Orthocare Innovations researcher and prosthetist Jay Martin, CP, FAAOP, uses the Compas and Smart Pyramid to provide an amputee with optimal prosthetic alignment.
(Photo credit: PRNewsFoto/Orthocare Innovations, Steve Sisney)

Orthocare Innovations, Oklahoma City, has received the 2010 da Vinci Award for its Compas™ Computerized Prosthesis Alignment System, a device that helps improve the alignment of prostheses for people with leg amputations.

The da Vinci Awards are a global awards program presented by the National Multiple Sclerosis Society to recognize and celebrate the world’s most innovative adaptive and assistive technologies.

Traditionally, aligning a prosthesis has been a complex and difficult challenge for prosthetists, says the company. Where each component of the prosthesis is placed in relation to the others helps determine how the residual limb bears weight and whether the patient’s intended movement is transferred efficiently through the leg. Alignment that is less than ideal can lead to fatigue, increased risk of injury due to falls, blistering and bruising inside the socket, and lack of confidence while performing everyday tasks.

Prosthetists have traditionally had to try to determine optimal alignment by watching the patient walk, eyeballing the movement dynamics, then adjusting and readjusting the alignment multiple times. Amputees commonly need many office visits to get good enough alignment to feel comfortable and confident going about their day, according to the company. Few prosthetists have access to gait laboratories, which use expensive, specialized equipment to gather alignment data.

The Compas system combines two devices—the Smart Pyramid™ and the Compas Master alignment-detection unit—with the Bluetooth-enabled Compas software to continuously measure the forces of balance and movement that act on a prosthetic limb while the prosthesis wearer is standing or walking on any terrain. The Smart Pyramid is a lightweight, sensor-packed device that is built into the prosthetic limb in place of a traditional prosthetic pyramid (a steel or titanium component that sits below the socket) and measures the movement forces acting on the limb. During an office visit, the prosthetist connects the Smart Pyramid to the Compas master unit, which contains gyroscopes and accelerometers that help read and analyze the Smart Pyramid’s data. The Compas master then transmits the data to the Compas software, which analyzes the movement data and provides graphical readouts and suggested instructions for improving the alignment.

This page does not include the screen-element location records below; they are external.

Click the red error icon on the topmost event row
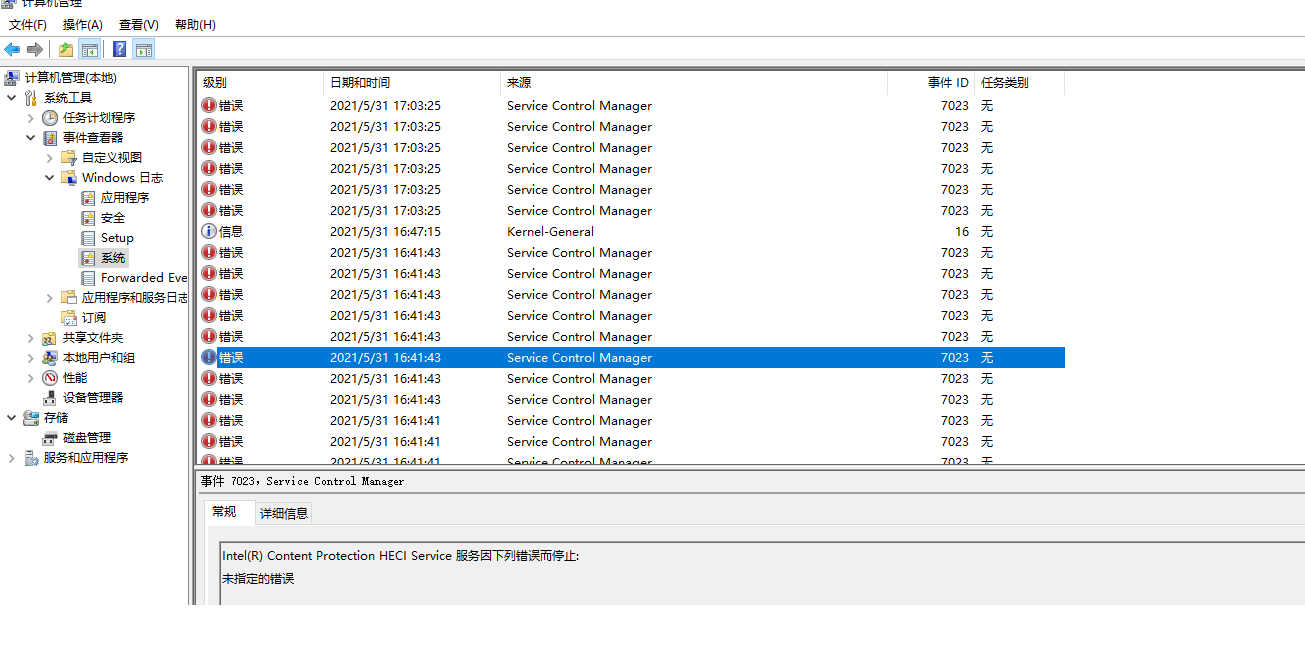The height and width of the screenshot is (648, 1305). click(209, 105)
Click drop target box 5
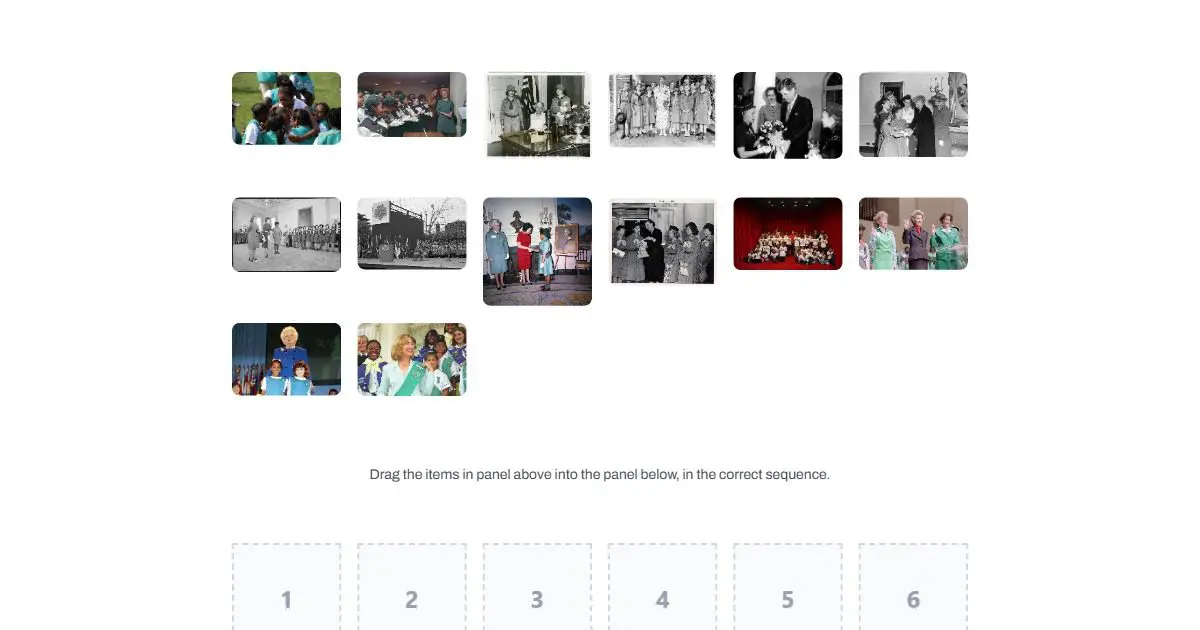 point(788,590)
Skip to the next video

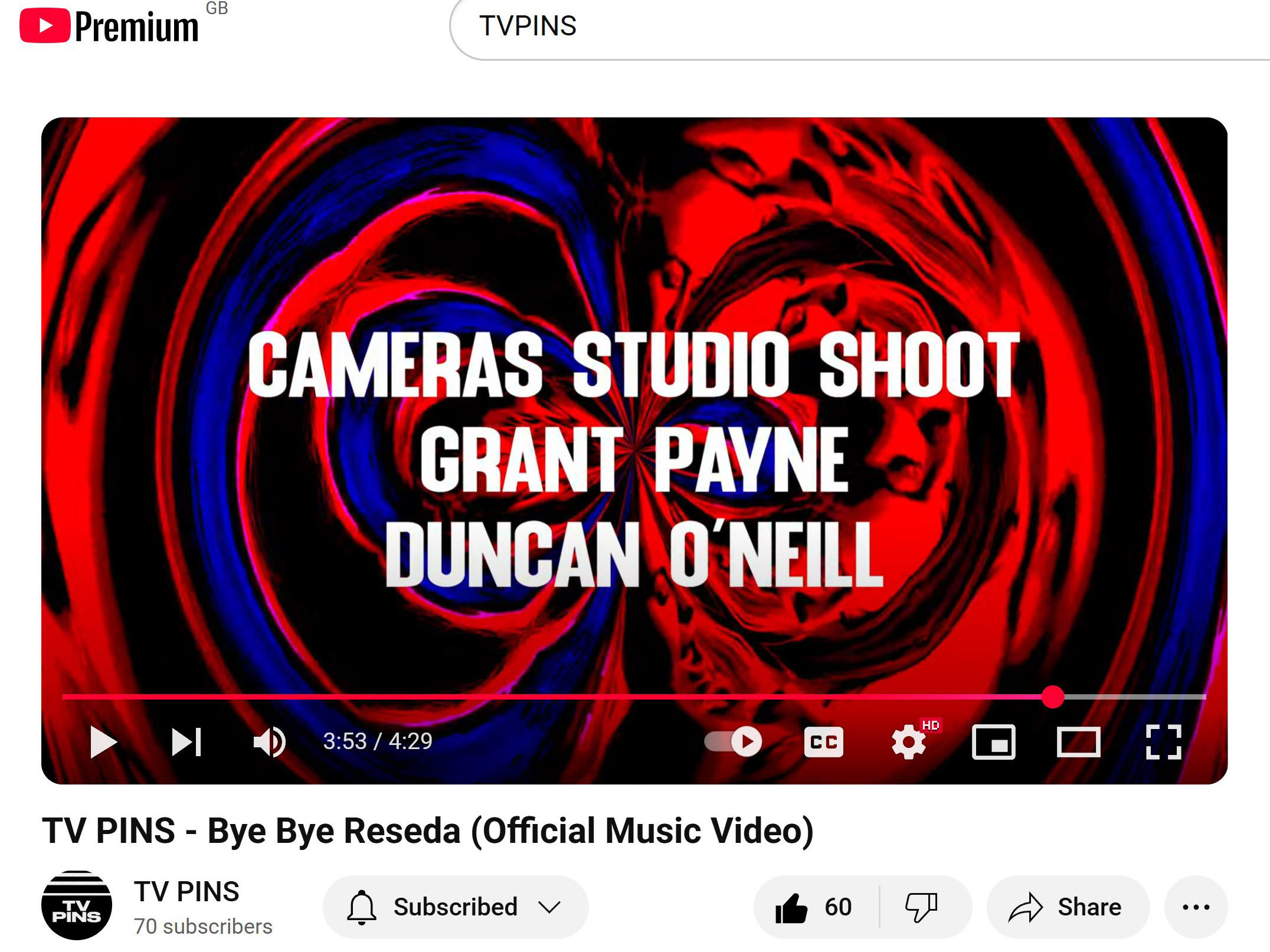(x=186, y=741)
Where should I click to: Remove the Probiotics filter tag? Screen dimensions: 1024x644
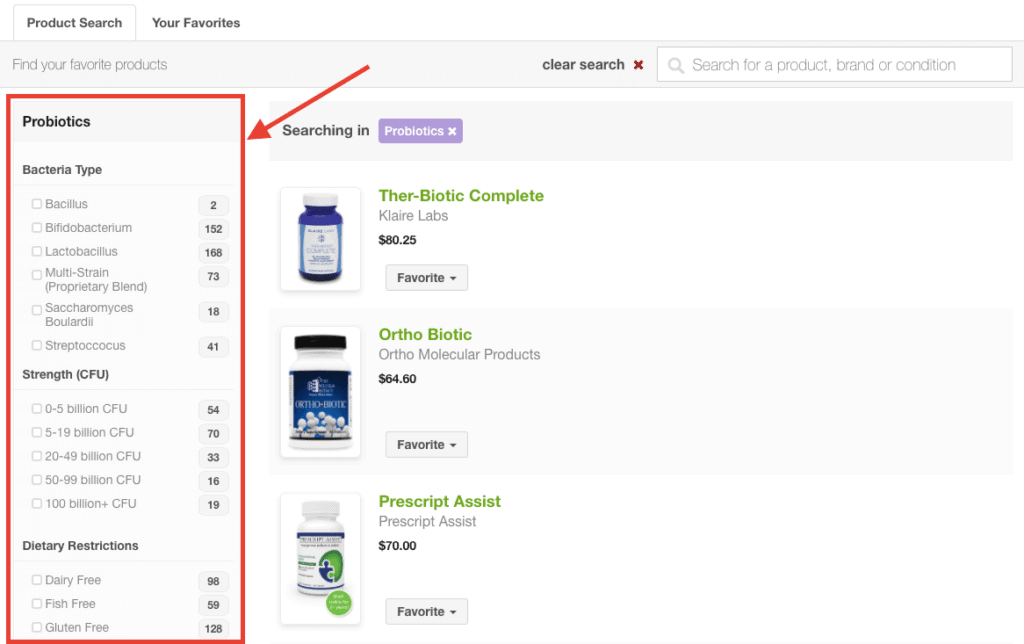(x=452, y=131)
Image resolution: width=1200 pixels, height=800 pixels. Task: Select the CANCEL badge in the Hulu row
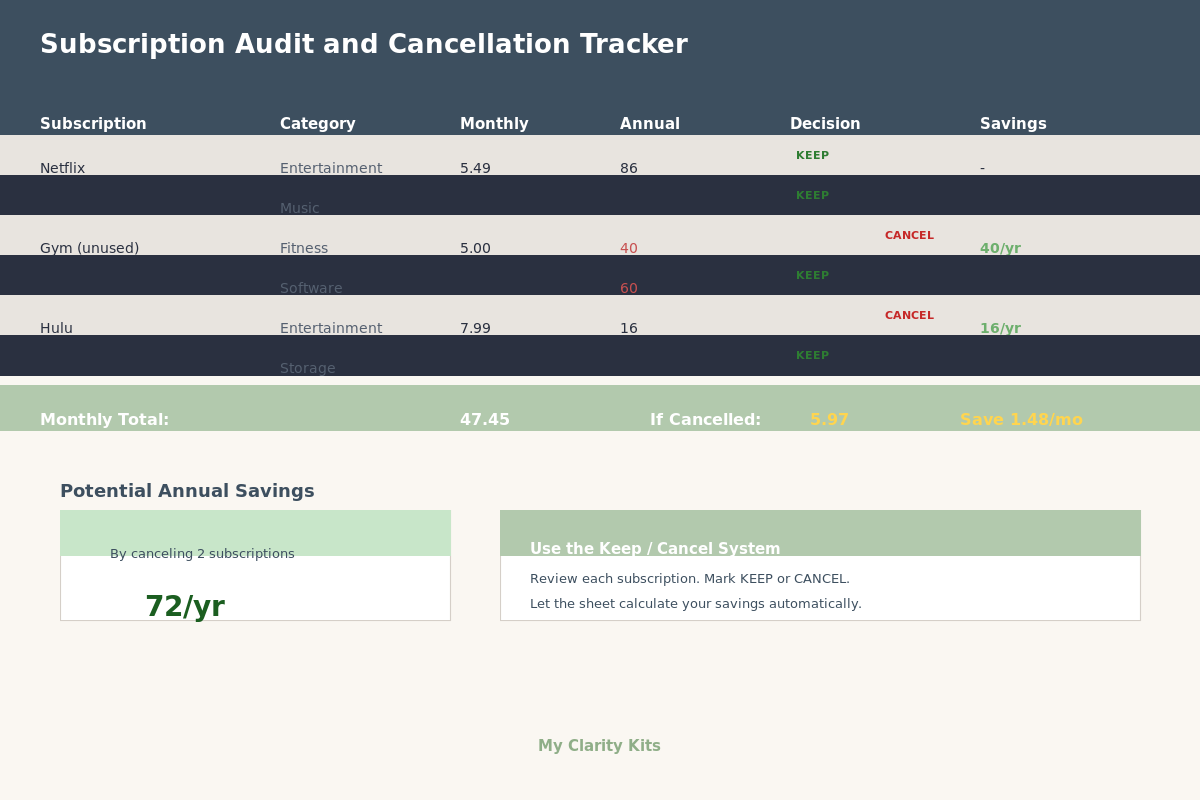(909, 316)
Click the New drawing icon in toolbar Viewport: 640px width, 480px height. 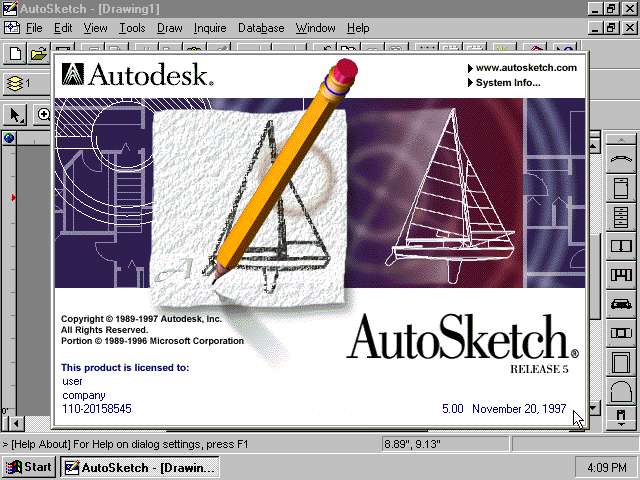point(15,54)
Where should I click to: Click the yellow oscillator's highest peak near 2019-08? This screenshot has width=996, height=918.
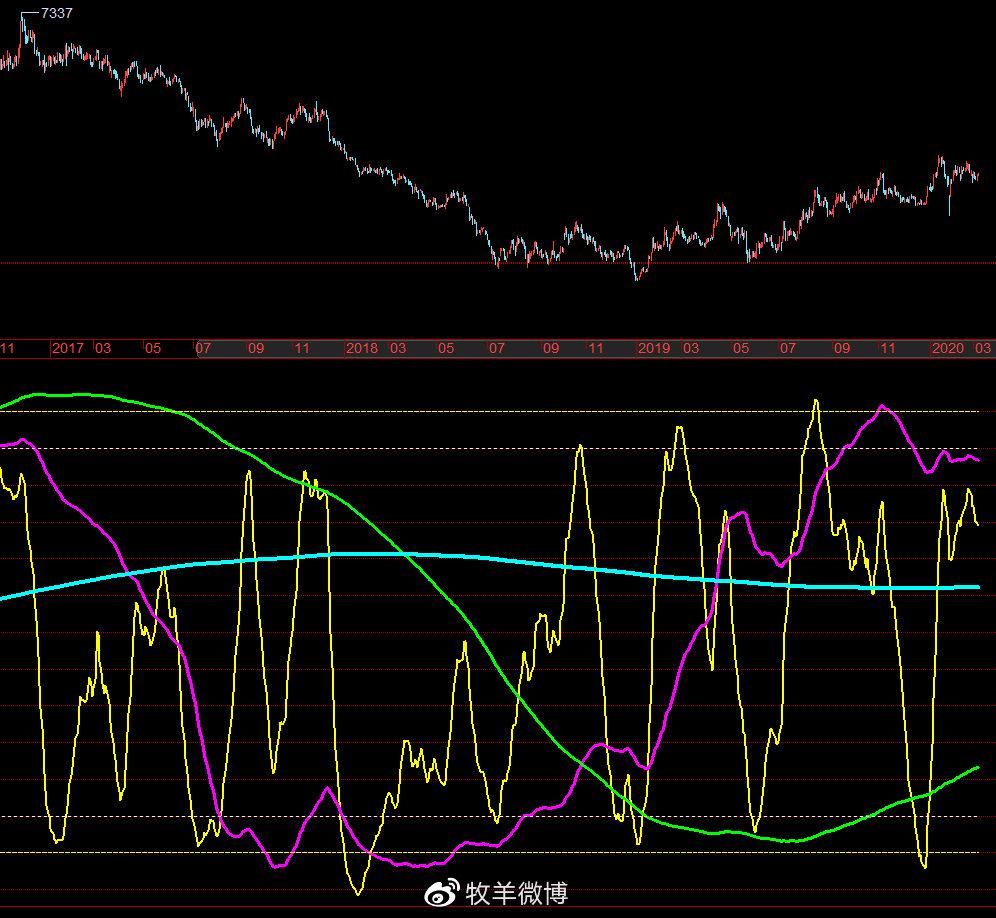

The prosthetist can also use reports from the Compas system to help prove to insurance companies or Medicare that the prosthesis is beneficial. Many insurance companies refuse to pay for prosthetic limbs unless the prosthetist can prove a benefit to the patient, and may automatically reject requests to pay for high-tech limbs, which can dramatically improve a patient’s quality of life. The Compas reports provide objective proof that a prosthesis has helped improve patient gait, a key factor in health.

Nominations for the award this year were received from across the United States, Canada, the UK, France, and Denmark. The US entries hailed from 17 states and the District of Columbia.

Orthocare Innovations is a medical-device research and product-development company focused on bringing to market advanced technologies to improve clinical efficiency and enhance the quality of patient care in the rehabilitation, prosthetics, and orthotics markets.